» WRITTEN REQUEST
Copy the lines of the data listing below verbatim, starting at the line that contains "their [309, 1115]" and continuing through the end of the listing. Omit the pictures from your copy.

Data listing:
--------

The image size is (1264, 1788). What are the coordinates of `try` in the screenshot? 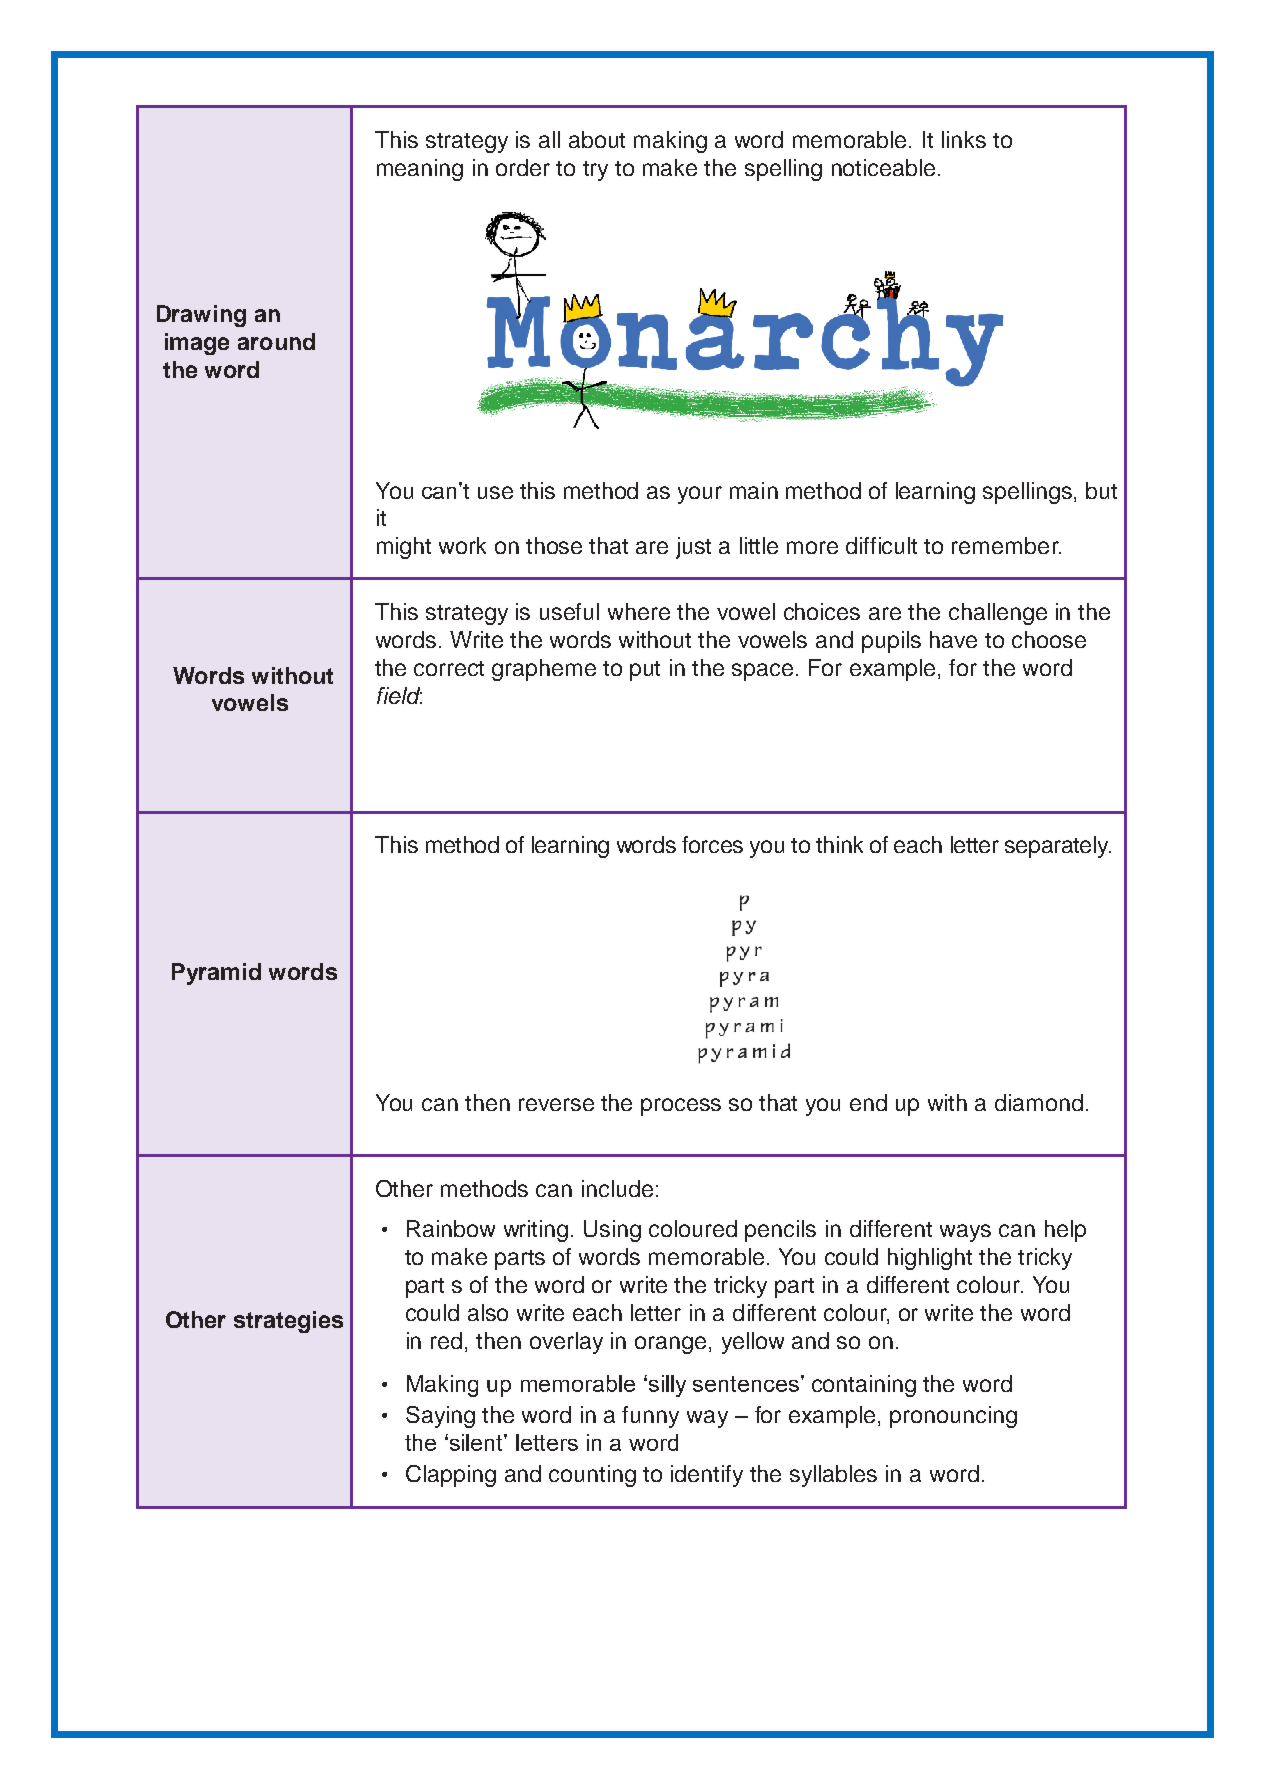 It's located at (595, 171).
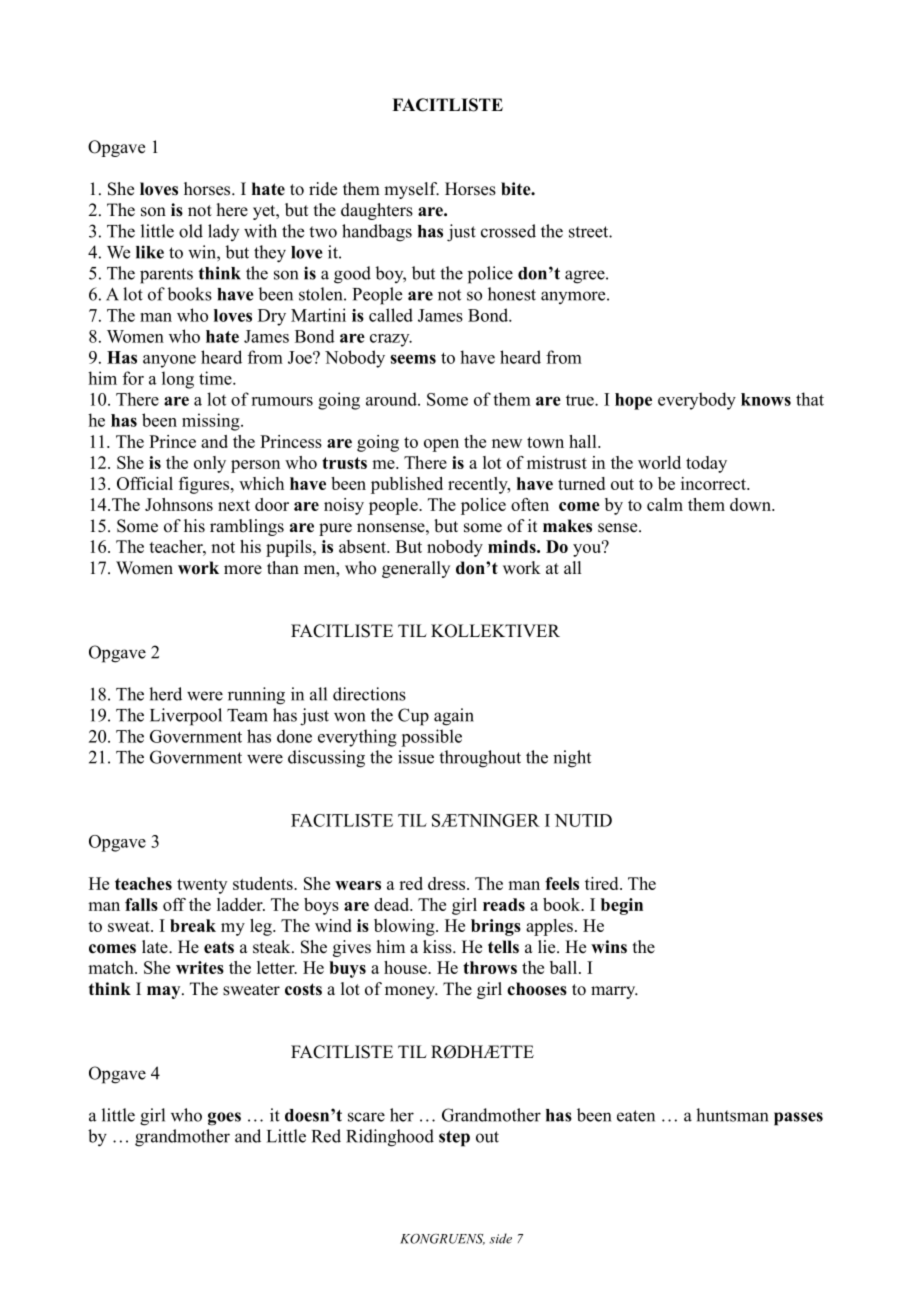  What do you see at coordinates (411, 992) in the screenshot?
I see `money` at bounding box center [411, 992].
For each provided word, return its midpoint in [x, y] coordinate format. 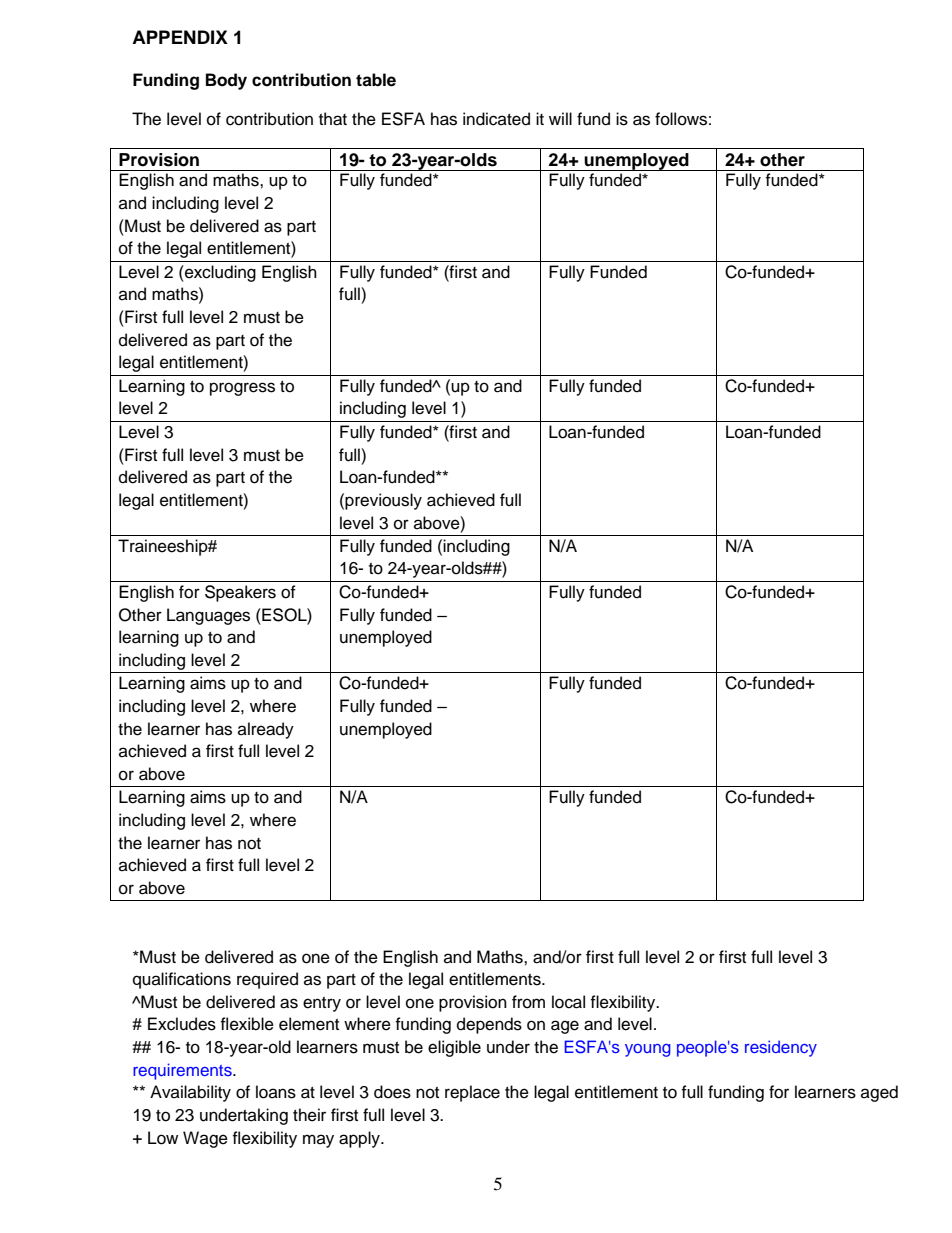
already [266, 730]
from [528, 1002]
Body [226, 81]
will [560, 118]
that [333, 119]
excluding [219, 273]
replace [472, 1093]
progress [242, 389]
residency [781, 1048]
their [309, 1115]
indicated [496, 119]
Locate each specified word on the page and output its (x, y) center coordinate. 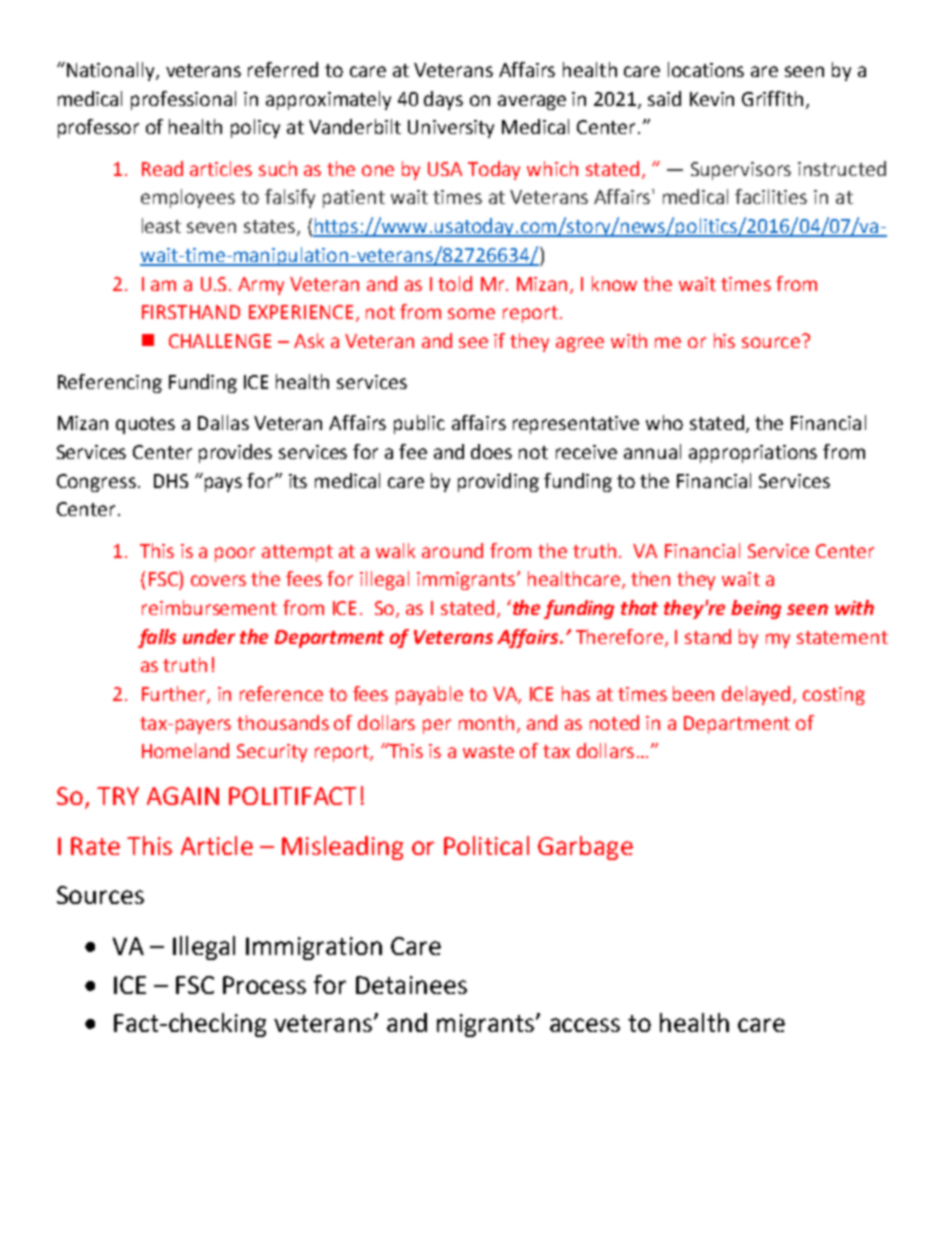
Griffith (772, 98)
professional (183, 100)
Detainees (411, 985)
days (443, 100)
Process (264, 985)
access (585, 1025)
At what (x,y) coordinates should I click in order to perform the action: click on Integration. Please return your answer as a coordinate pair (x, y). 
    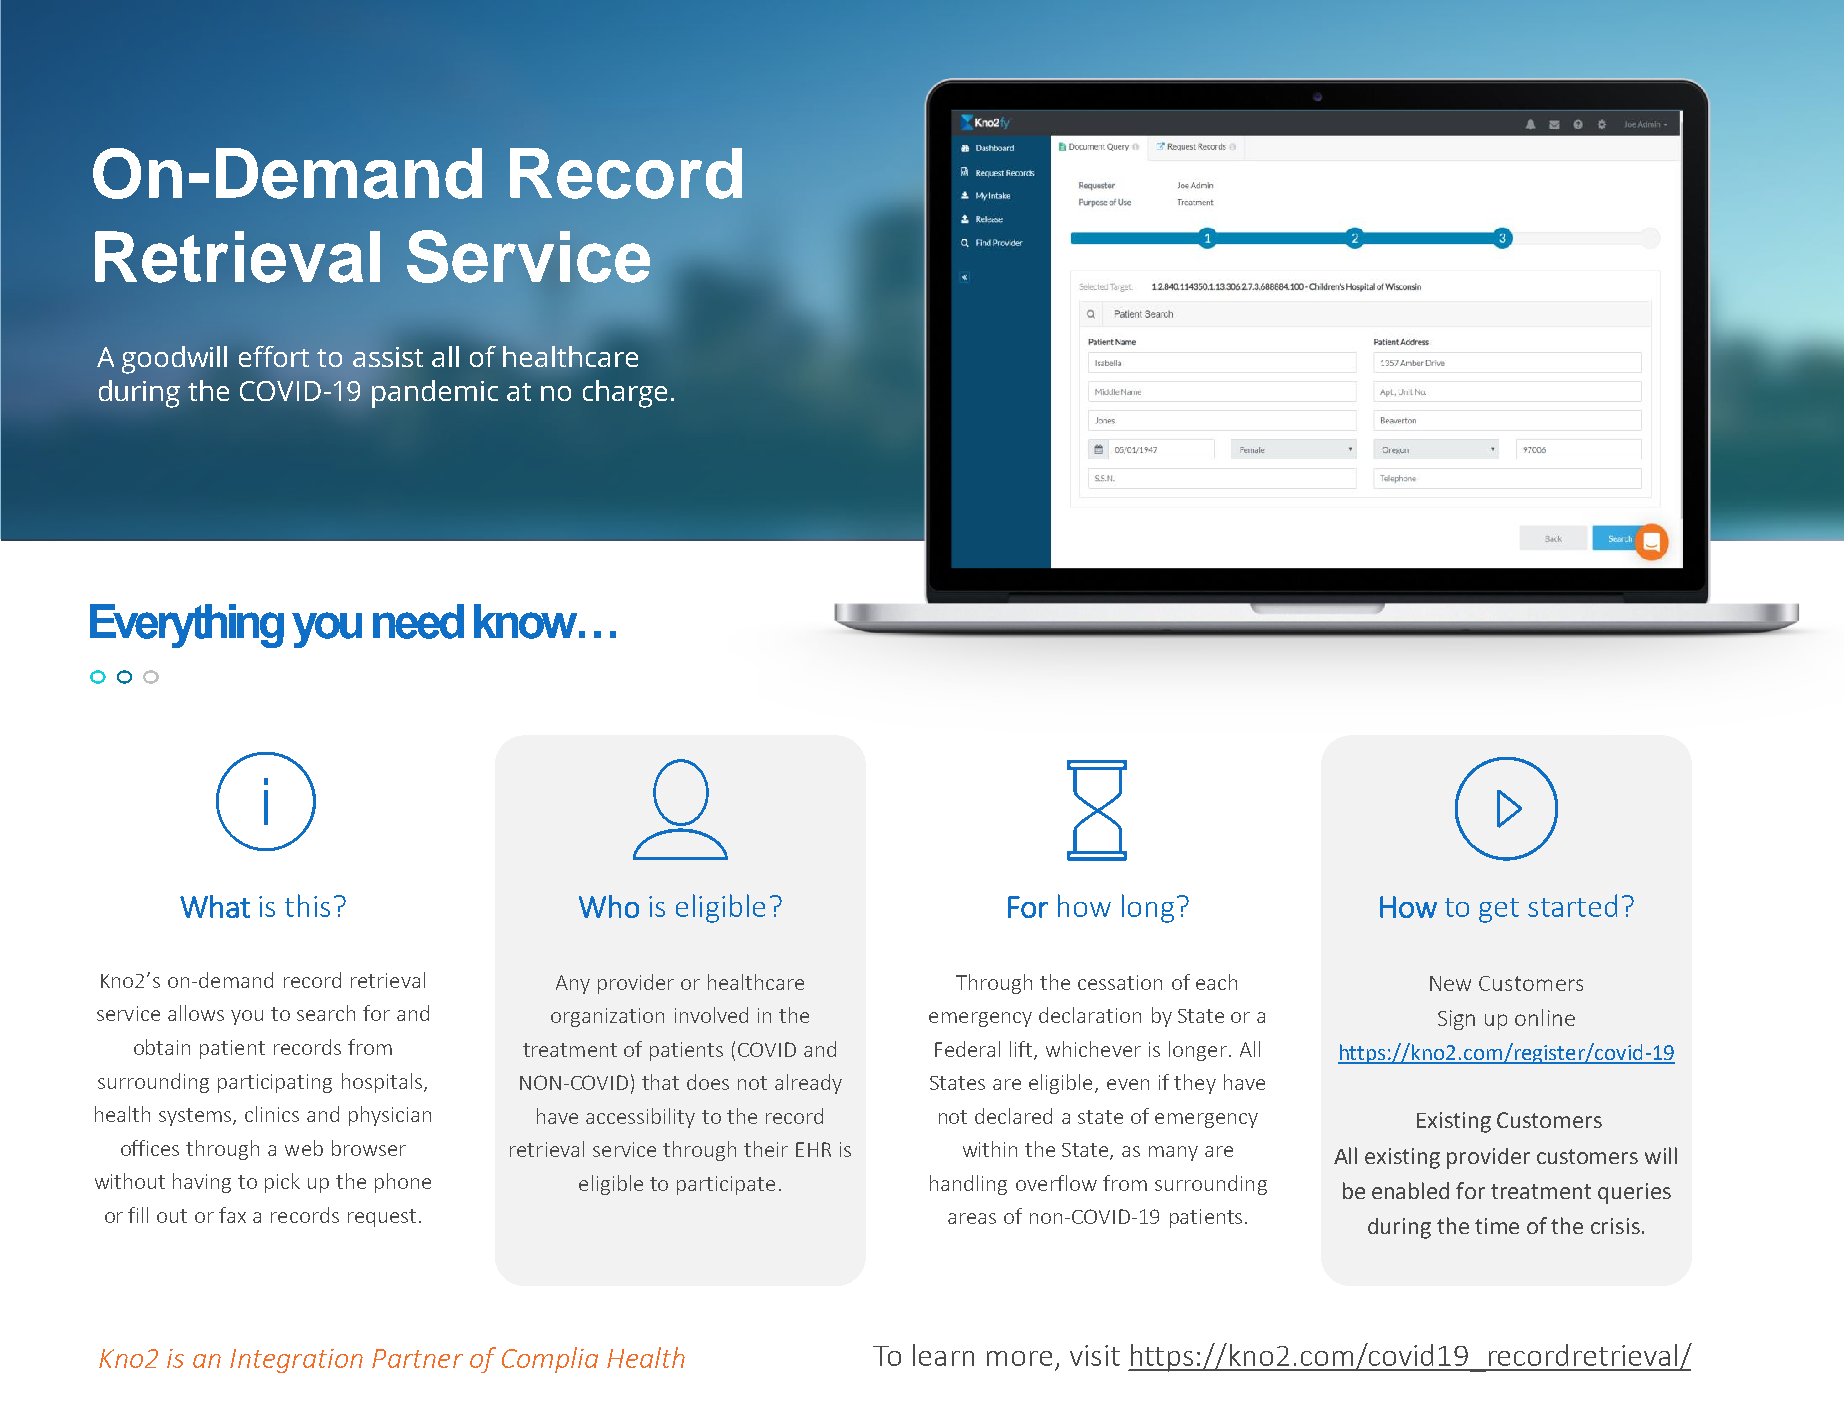
    Looking at the image, I should click on (296, 1361).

--------

» RESPONSE
their [309, 1115]
indicated [496, 119]
Locate each specified word on the page and output its (x, y) center coordinate. 
Griffith (772, 98)
professional (183, 100)
Detainees (411, 985)
days (443, 100)
Process (264, 985)
access (585, 1025)
At what (x,y) coordinates should I click in order to perform the action: click on Integration. Please return your answer as a coordinate pair (x, y). 
    Looking at the image, I should click on (296, 1361).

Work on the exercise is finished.